April 4, 1773 – On this very day, 250 years ago . . .
Exhilaration and relief overwhelmed Shore native Warner Mifflin and his wife Elizabeth as they welcomed their live-born infant Sarah. The Quaker couple’s good news quickly traveled through a labyrinth of well-positioned kin in the Mid-Atlantic and beyond. Soon enough, this same network afforded them intimate access to the most significant conversations and characters of the American Revolution. Though Warner Mifflin may not be a household name today, he was an abolitionist force, peace ambassador, and source of reckoning known to Washington, Jefferson, Lafayette, Howe, and countless other wartime leaders.

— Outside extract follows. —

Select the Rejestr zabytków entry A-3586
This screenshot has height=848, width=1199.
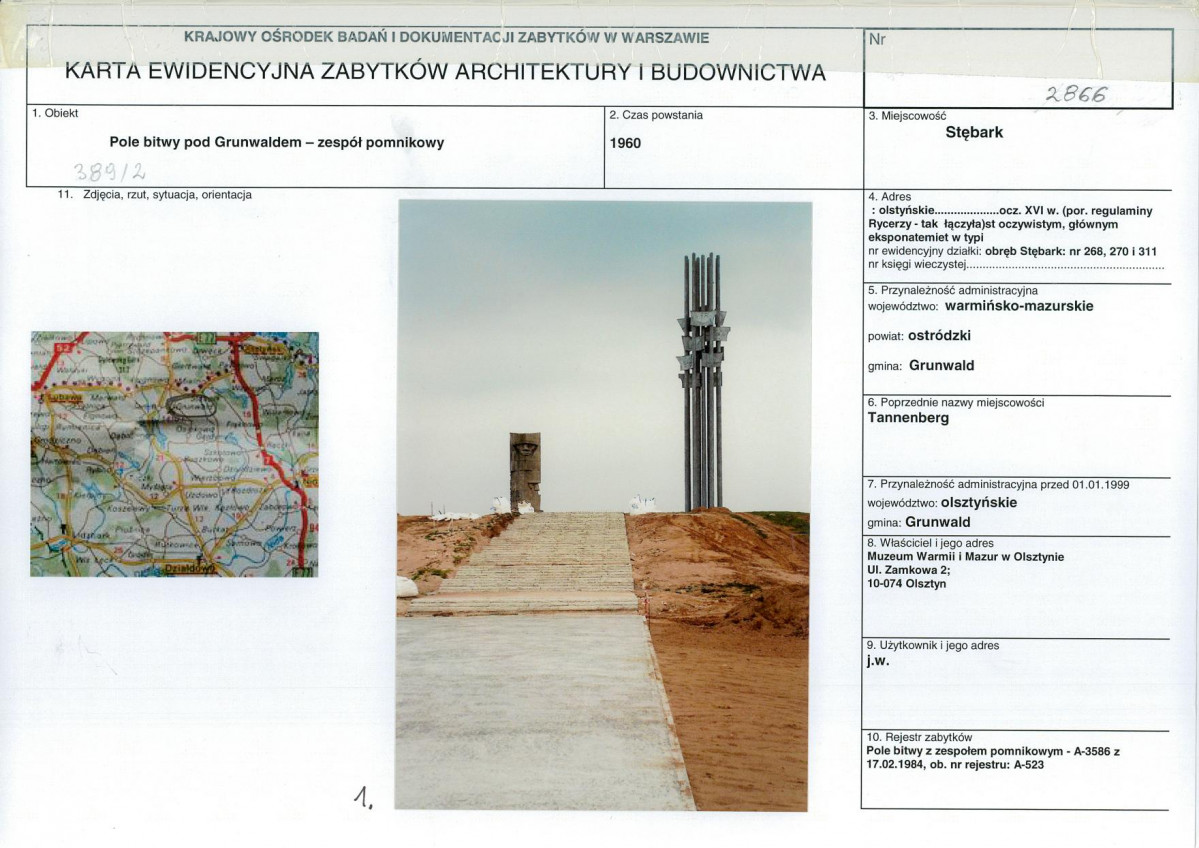993,758
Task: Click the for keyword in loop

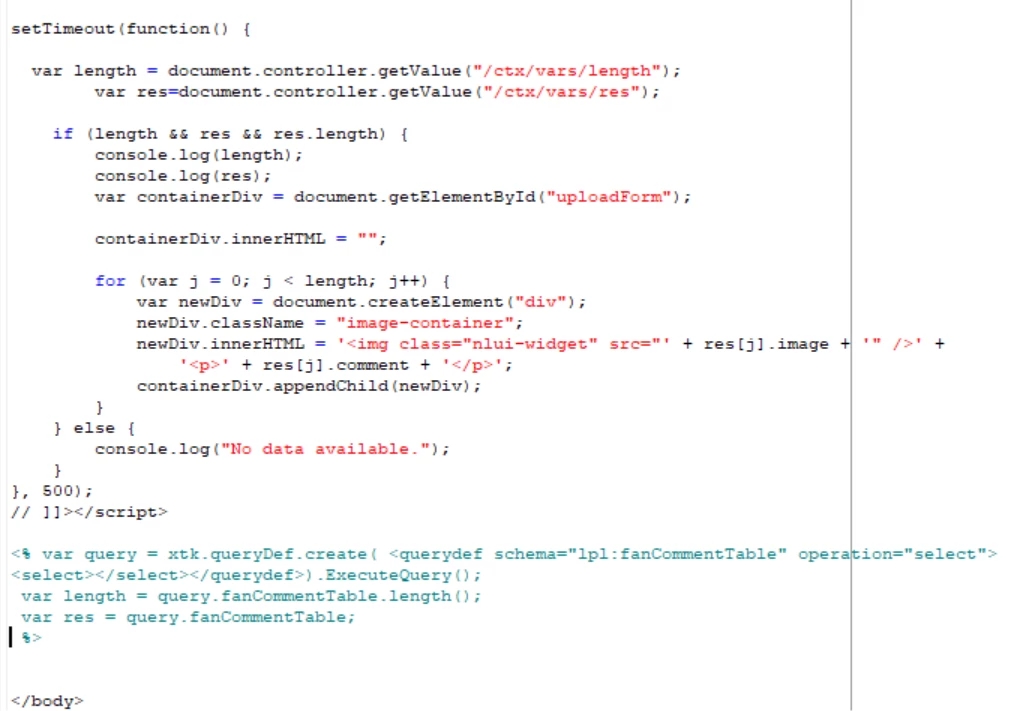Action: (x=110, y=281)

Warner Mifflin’s earthly life began in 1745 at his father’s estate Pharsalia on Swan’s Gut Creek near present day Greenbackville. Few members of the Society of Friends remained in the area by then; Mifflin reckoned the nearest Quaker family more than sixty miles away. Though his parents insisted he read treatises by William Penn and others, they themselves did not strictly adhere to Quaker tenets. At fourteen Mifflin was deeply instructed by an unnamed
—but eternally thanked—protestor:
Being in the field with my father’s slaves, a young man among them questioned me whether I thought it could be right that they should be toiling in order to raise me, and that I might be sent to school, and by and by their children must do so for mine. Some little irritation at first took place in my feelings, but his reasoning so impressed me as never to be erased from my mind. Before I arrived at the age of manhood I determined never to be a slave-owner.
-Mifflin
Many societal pressures challenged Warner Mifflin’s sincere teenage promise. He did hold other humans in bondage. Enslaved servants came with his bride and more were added from his parents’ properties to his new home in Kent County, Delaware. Still, his successful outward rise could not quiet the promptings of his “Inner Light” that slavery was wholly outside God’s will.
The year of 1773 came to a hard end for the young Mifflins. Their precious baby Sarah lived only three months and joined her younger sister in Delaware soil at Motherkiln Meeting. Then, in December, angry Bostonians dared British action by casting their tea into Boston Harbor. Mifflin saw the loyalties hardening around him. He took a deep breath and declared that he could no longer live a double life of conscience. Slavery must end and peace was possible. Some called Mifflin a fool and others a fanatic, but no one could ignore this tall tenacious Quaker man embarking on a costly and often unpopular quest that all men might live as equals.
On July 4, 2026, our nation will commemorate the 250th Anniversary of the Declaration of Independence. Everyone is invited to be part of the great Semiquincentennial (half of five hundred) no matter their ancestry, no matter their American story. The commemoration gives us an extraordinary chance to honor the countless Shore folks–men and women, enslaved and free, indigenous or “strangers,” Patriots and Tories, freedom fighters, abolitionists, and others —whose decisions helped form the nation we share and the Shore we love.